Elizabeth Holmes, 32, was once seen as a rising figure in Silicon Valley with her company Theranos, which was valued at $9 billion by investors. This propelled her to the top of Forbes’ list of richest self-made women in the U.S. But now that the company is facing investigations from the government, along with questions about its blood tests that were supposed to save lives, Forbes is now estimating her net worth to be $0.
Here’s how Theranos and Holmes got to this point.
1. Questions About the Company Were Raised in October
Questions about Theranos and what it does were first raised in a report by the Wall Street Journal in October 2015. The Journal’s sources claimed that the company’s famed Edison testing device wasn’t as accurate as Theranos lead eveyone to believe.
In a statement after the report, Theranos called the report “factually and scientifically erroneous and grounded in baseless assertions by inexperienced and disgruntled former employees and industry incumbents.”
The statement went on:
Theranos’ products and services have proven accurate and reliable for tens of thousands of satisfied customers through millions of tests and experiences and in ongoing review by our various regulators. Our focus remains on ensuring high quality, real-time, actionable information to improve diagnosis and treatment decisions. When you create innovative technology, scrutiny is to be expected. We have always welcomed that scrutiny – opening up to regulators like no lab before and voluntarily submitting all our tests for FDA review, the gold standard for quality. We received our first FDA clearance this summer based on the very proprietary systems the story is asserting don’t work, and have submitted almost 130 pre-submissions to FDA for tests run on those proprietary systems.
However, shortly after the Journal’s report, the FDA itself found issues with Theranos, notes Fortune. In inspections from August and September 2015, the FDA found that Theranos wasn’t keeping good records and was conducting no internal quality checks.
2. Walgreens Relationship Began To Crumble
Walgreens and Theranos started a relationship with Theranos to provide its lab testing at Walgreens locations in Arizona and California. However, after the Centers for Medicare and Medicaid Services said that testing at the Theranos lab in Newark, California was dangerous to patients, Walgreens told Bloomberg that it wouldn’t send tests to that lab. Still, Walgreens was going to continue sending tests to Theranos’ Arizona lab.
The Intermountain Healthcare chain based in Utah said it would also use Theranos technology, but hadn’t started yet. A spokesman told Bloomberg that the pilot program is no longer scheduled.
3. Government Proposed Two-Year Ban
In April, The Wall Street Journal obtained a letter from the Centers for Medicare and Medicaid Services from March 18 that outlined plans to pull the California lab’s federal license. The agency also called for Holmes and Theranos president Sunny Balwani to be barred from owning other labs for the next two years.

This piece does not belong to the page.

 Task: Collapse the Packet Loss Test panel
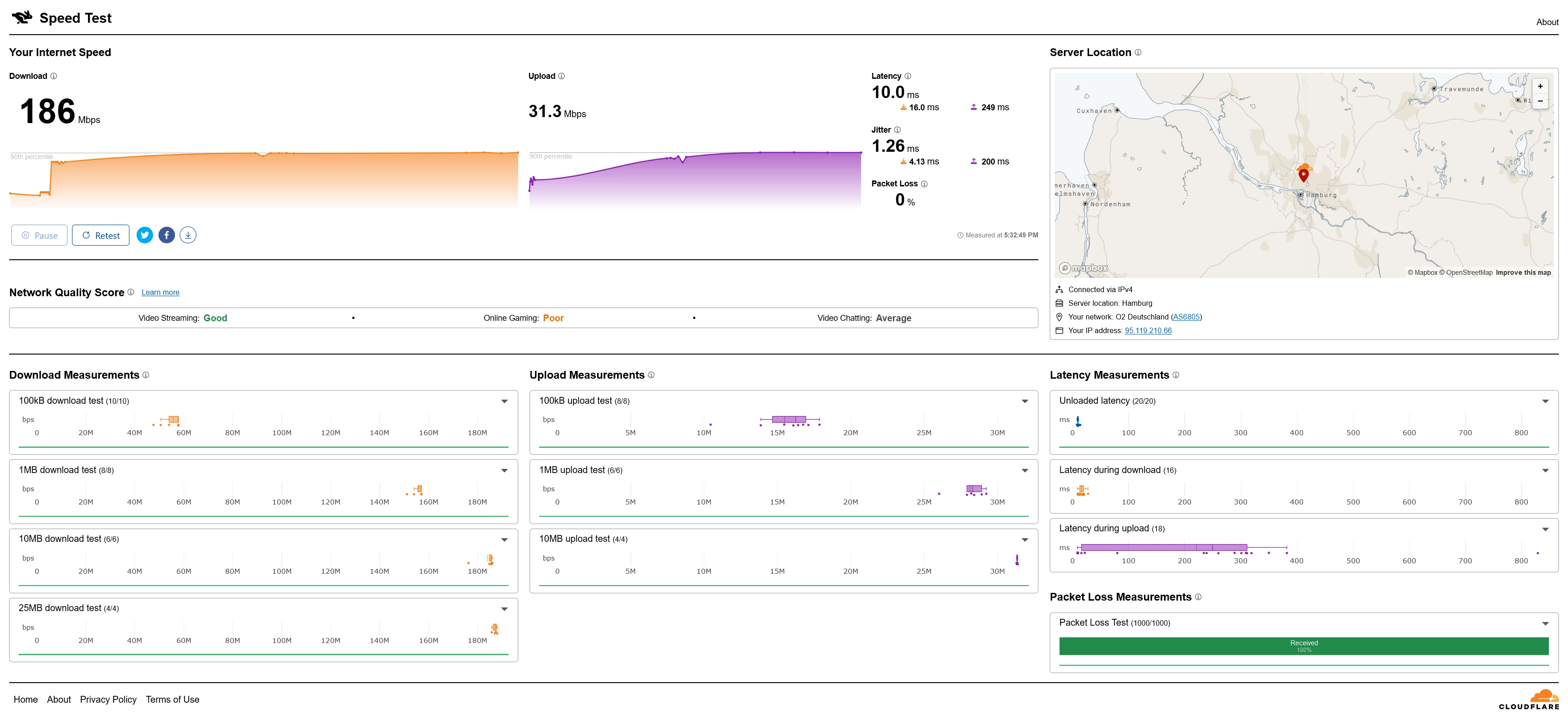[1545, 623]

That report came just after Theranos announced plans to bring in “nationally respoected laboratory and medical experts” to join its Scientific and Medical Advisory board.
4. Plans to Start Rebuilding From Scratch
In May, The Wall Street Journal reported that Theranos invalidated Edison blood test results from 2014 and 2015, during which thousands of tests were done. That came a month after Holmes told the Today Show that the company planned on starting over from the ground up after the litany of issues were discovered.
“We’ve stopped testing and we’ve taken the approach of saying ‘let’s rebuild this entire laboratory from scratch so that we can ensure it never happens again,” Holmes said. “I feel devastated that we did not catch and fix these issues faster.”
5. Holmes’ Net Worth Was Estimated at $4.5 Billion
Last year, Forbes estimated that Holmes’ net worth was $4.5 billion, but now the magazine lowered its estimate to $0. That’s because the venture capitalists Forbes spoke to recently believe that Theranos is realistically worth $800 million, not $9 billion.
One of the reasons for the lower valuation is that Holmes simply hasn’t produced data as promised. The company was going to have a study done in conjunction with the Cleveland Clinic, but a spokeswoman for the Cleveland Clinic told Bloomberg in January that work had not started. Plus, the FDA told Theranos to stop using the finger-stick tests and the company voided results.